1. How can schools embed student agency in their safeguarding and online safety practices?

Schools can do this in a range of ways. Here are examples in three key areas:

A) Policy, curriculum development & training

  • Students delivering presentations at safeguarding workshops for parents and younger students
  • Co-designing curriculum with students and using peer-led learning (Childnet International’s Digital Leaders Programme, explained below, is a fantastic way to use peer-led learning in online safety, and involves students delivering training to parents, staff, and students.)
  • Co-constructing digital safety and safeguarding policies

‘The policies are designed for students but not with students.’Secondary school student, international school in Asia

Students are more likely to disclose harm or abuse to a teacher when they understand how their school will respond and when their school has student-friendly safeguarding policies. Despite this, 80% of international schools that participated in research conducted by the International Taskforce on Child Protection (information below) do not involve their students in developing of their school’s child safeguarding policy or do so only to a small extent.

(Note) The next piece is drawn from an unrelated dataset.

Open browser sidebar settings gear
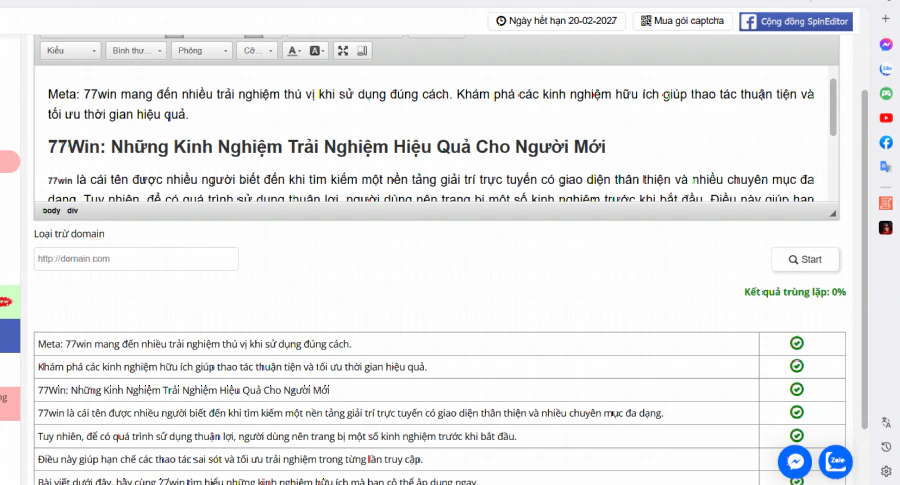900x485 pixels. pos(886,471)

In addition, at least one in three of these schools do not have safeguarding policies in a student-friendly format.

’The school’s safeguarding policies should be shorter and should have headline paragraphs at the beginning, then people would take more notice of them because they are easier to read.’Secondary school student, international school in Spain

B) Safeguarding champions

  • Student safeguarding committee to advise on areas of development
  • Having student representatives on the school’s safeguarding committee
  • Training to be safety ambassadors or peer listeners

C) Consultation

  • Student survey that asks students about safeguarding issues and practices
  • Location mapping: asking students to map where they feel safe and unsafe, for example, on school campus or online
  • Mapping harm: asking students to tell you the types of harm their friends experience
  • Student engagement sessions: small group discussions, typically with four to eight students


2. Why is it important for schools to harness and amplify youth voice in relation to safeguarding and online safety specifically?

'Without the voices of young people […]—the people who have lived it—the system will not know what is going wrong and what is going right and will not be able to make the changes that are needed.’Tyneshia Wright, Native Youth Leader, Maine

Youth voice is enshrined in international law, with Article 12 of the United Nations Convention on the Rights of the Child (UNCRC) giving children and young people the right to be heard and listened to.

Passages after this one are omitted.